As a member of the safefood Knowledge Network, Derek recently availed of the safefood Food Safety Skills Fund when he attended a mock trial for a food allergen prosecution. This innovative event was organised by Tom Walker of the Southampton law firm, Blake Morgan and Caroline Bejamin of Food Allergy Aware.
In the report below, Derek tells us about his experience.
Aims & Objectives
To eat or not to eat! That’s the question in every allergy or coeliac sufferers mind when looking to eat outside the home environment. I traveled over to Southampton t o attend the “Mock Trial” of a fictitious restaurant owner who had pleaded guilty to providing food containing allergens to an allergic customer despite receiving a request from the customer to avoid those allergens
The object of the exercise was to help food business owners realise that mistakes in allergen management can be financially expensive for a business and potentially fatal for an allergy sufferer.
The exercise also showed how a sentence would be arrived at using the Court Sentencing Guidelines currently in place in England and, to a lesser extent, in Northern Ireland.
Purpose & Relevance
I attended to see if the exercise would be of benefit to food businesses on the island of Ireland and to see if it could be replicated here.
The event opened with presentations from some leading experts in the field of allergen control. Dr Hazel Gowland gave a count of her personal experiences and the harsh facts of the increase in the prevalence of food allergies and the consequences for human health. Lynne Regent, CEO of Anaphylaxis Campaign UK, outlined examples of high profile cases regarding allergen control deficiencies along the food supply chain.
The event was a mock trial where practising barristers and solicitors played out a fictional scenario. The jury, which consisted of the audience, heard of the company’s policies and procedures around food allergens and how the event unfolded around the negligence of the staff in identifying allergens present in food. The jury heard of the chef adding cashews to a sauce to add more flavour and not identifying the allergen “nuts”, and who also served pasta that had already been recalled as it had been labelled gluten free by the manufacturer but still contained “wheat flour”.
This Event was:
Novel – I’ve never heard of it being done before for a food offence and certainly not on the island of Ireland.

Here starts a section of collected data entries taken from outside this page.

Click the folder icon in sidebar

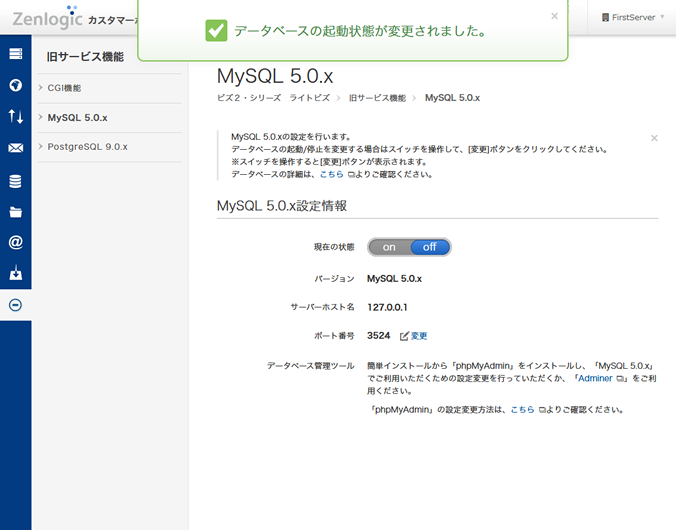[x=15, y=212]
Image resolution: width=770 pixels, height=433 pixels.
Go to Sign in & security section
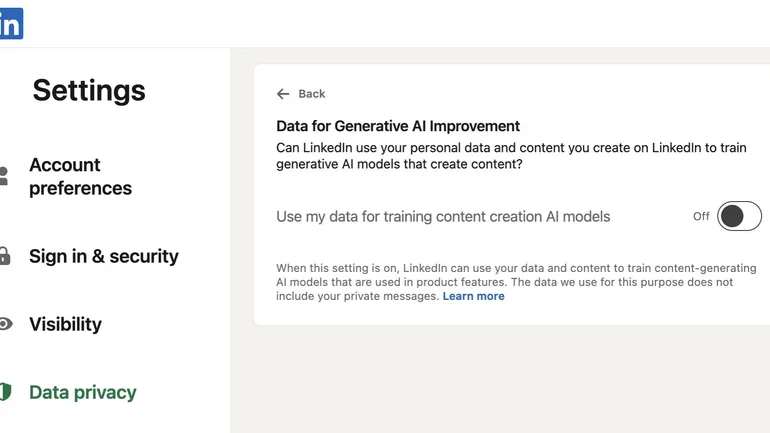click(x=104, y=256)
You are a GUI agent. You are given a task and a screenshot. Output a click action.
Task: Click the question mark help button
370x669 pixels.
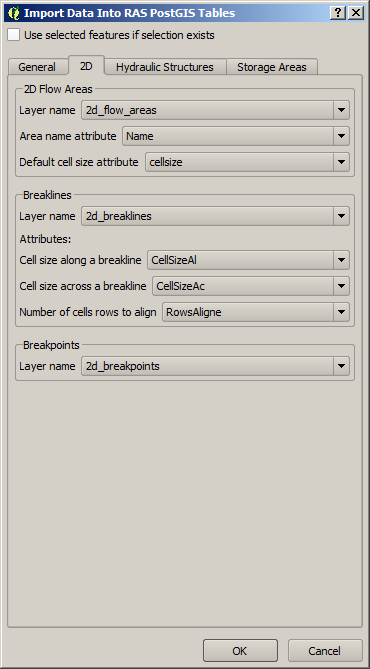pyautogui.click(x=337, y=13)
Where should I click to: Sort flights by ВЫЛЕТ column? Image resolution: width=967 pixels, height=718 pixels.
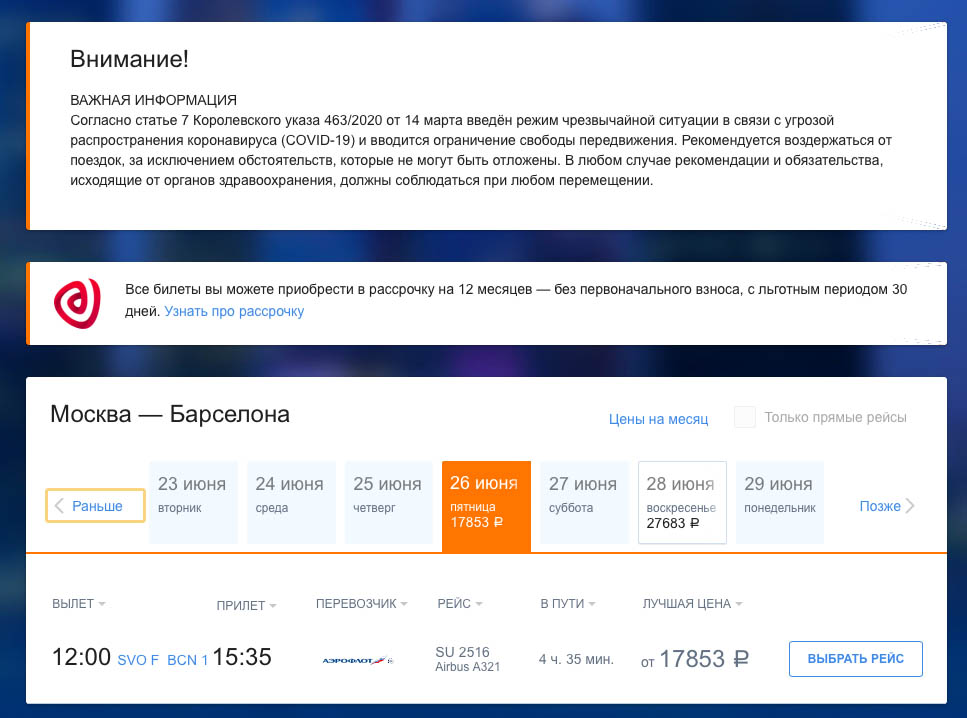[78, 604]
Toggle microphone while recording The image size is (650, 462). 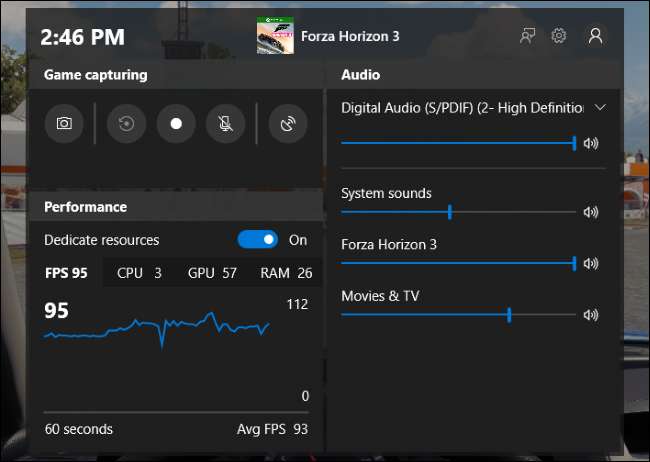pyautogui.click(x=225, y=124)
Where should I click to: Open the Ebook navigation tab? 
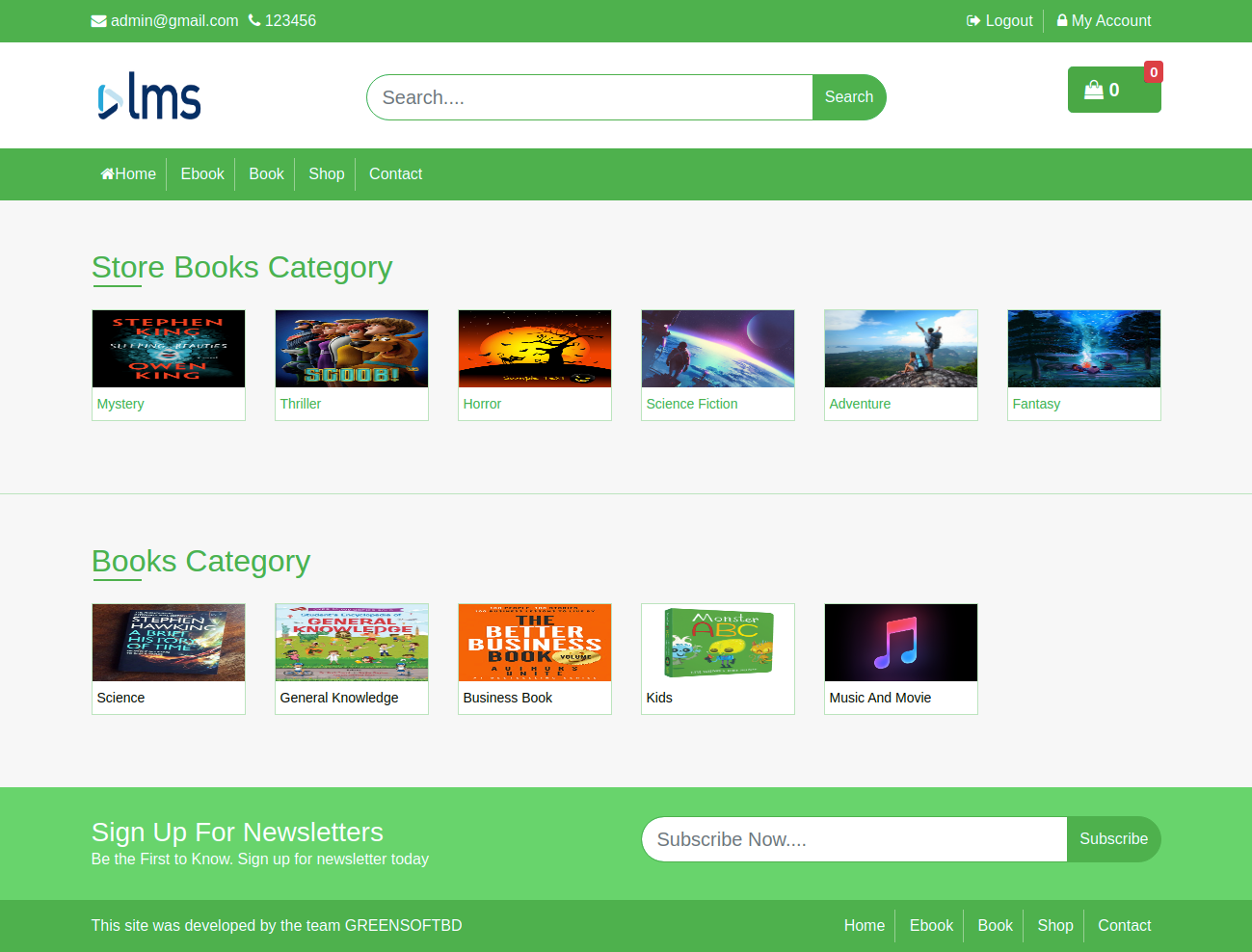tap(202, 173)
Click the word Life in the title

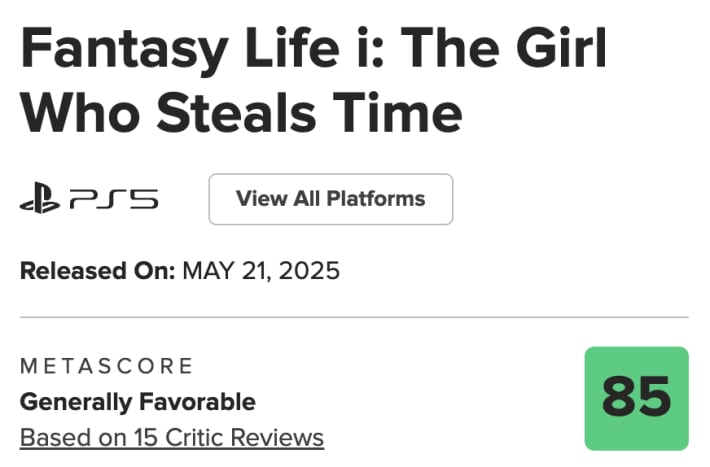point(293,48)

Timely – Following some recent high-profile allergy cases, every food business should have been very interested.
Entertaining – The “legal eagles” who acted as the prosecution, defence, judge and court officials did a remarkable job keeping the narrative going in a totally believable way despite this being a fictitious case!
Educational – It really was an education to hear the various sentencing arguments put forward as the parties tried to decide on a suitable sentence for the defendant, bearing in mind the fact that he had pleaded guilty to the offences. It was interesting to see how the current Sentencing Guidelines in England come into play in such a case.
Well organised – the location at Blake Morgan’s office was perfect with plenty of space for everyone and the refreshments (including Free From) were well received. A big thank you must go to the organisers, the speakers on the day and the sponsors (without whom some events would just not happen) and, of course, the staff at Blake Morgan.
Conclusions - Perhaps an event similar to this mock trial would help focus minds on the real consequences of mistakes in allergen management in a broad range of food businesses, both manufacturing and food service.
Finally, my thanks to the safefood Food Safety Skills Fund for funding my trip to this very useful event.